Your goal
Reproduce word for word every line from the one containing "Image resolution: width=768" to the final line of the data below; omit the pictures.

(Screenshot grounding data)
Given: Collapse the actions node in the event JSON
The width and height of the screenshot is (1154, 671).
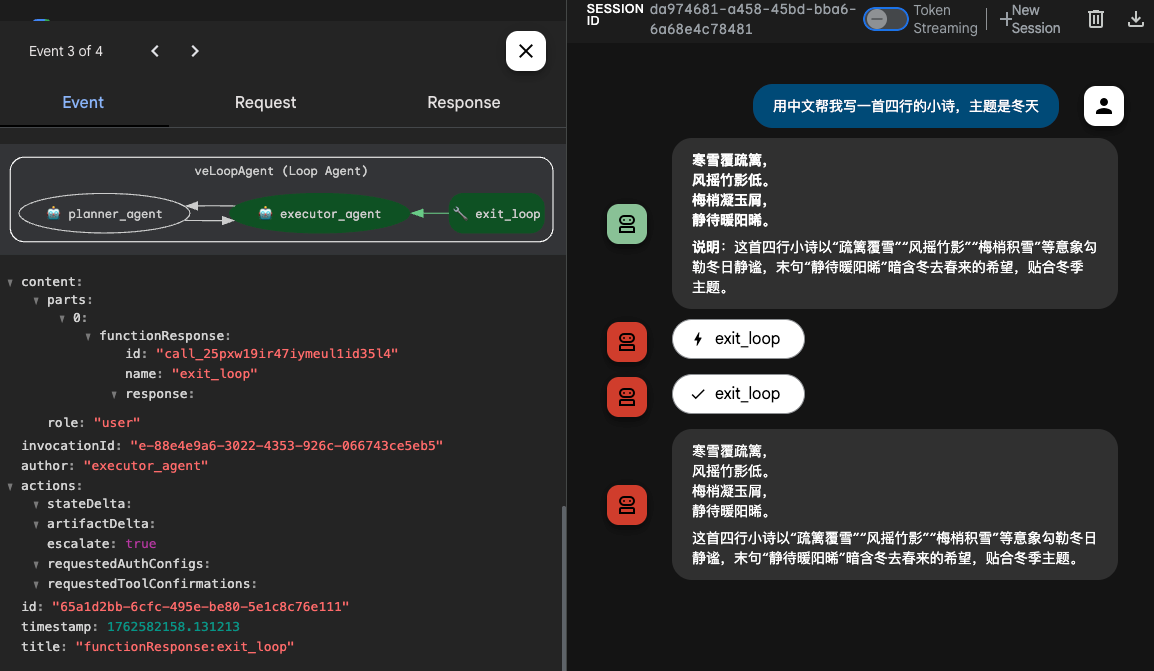Looking at the screenshot, I should coord(10,485).
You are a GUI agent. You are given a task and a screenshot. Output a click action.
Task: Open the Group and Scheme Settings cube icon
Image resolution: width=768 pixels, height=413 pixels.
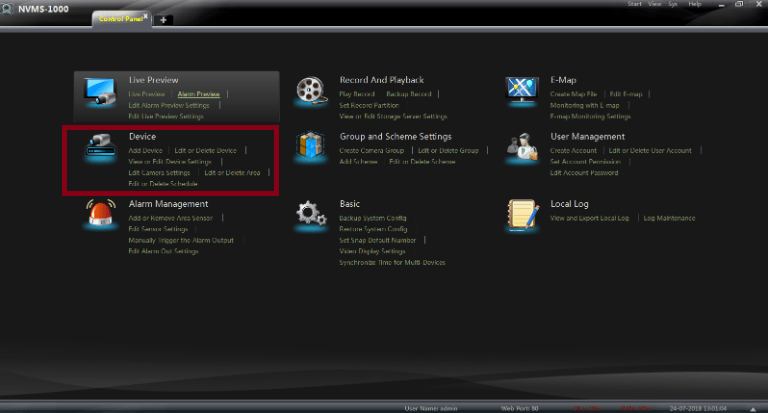click(x=311, y=148)
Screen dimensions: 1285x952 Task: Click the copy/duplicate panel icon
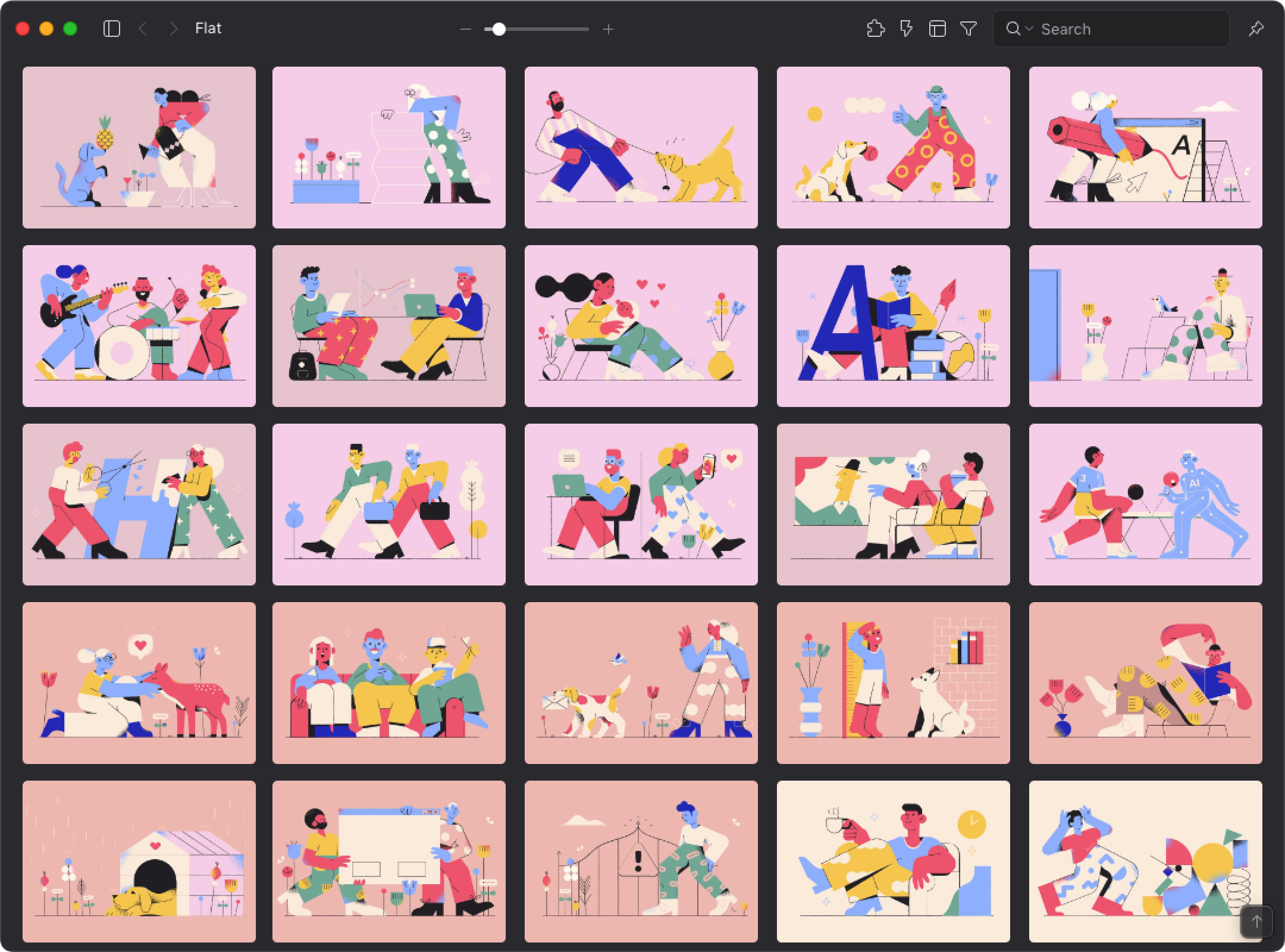pyautogui.click(x=937, y=28)
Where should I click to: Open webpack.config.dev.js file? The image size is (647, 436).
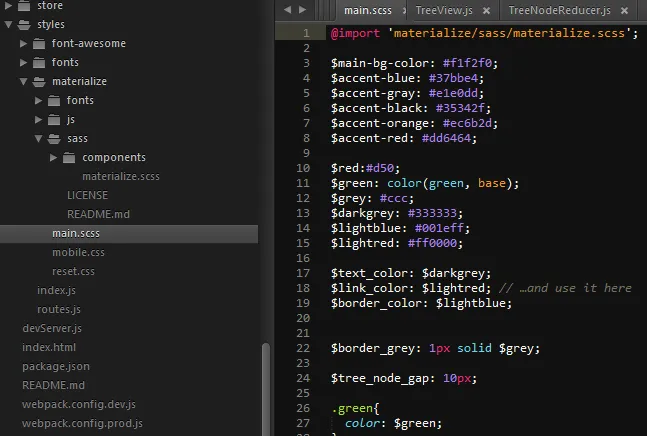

Exercise result
Image resolution: width=768 pixels, height=413 pixels.
click(x=311, y=148)
Screen dimensions: 1285x952 Task: Click the copy/duplicate panel icon
pyautogui.click(x=937, y=28)
Where should I click to: Open webpack.config.dev.js file? The image size is (647, 436).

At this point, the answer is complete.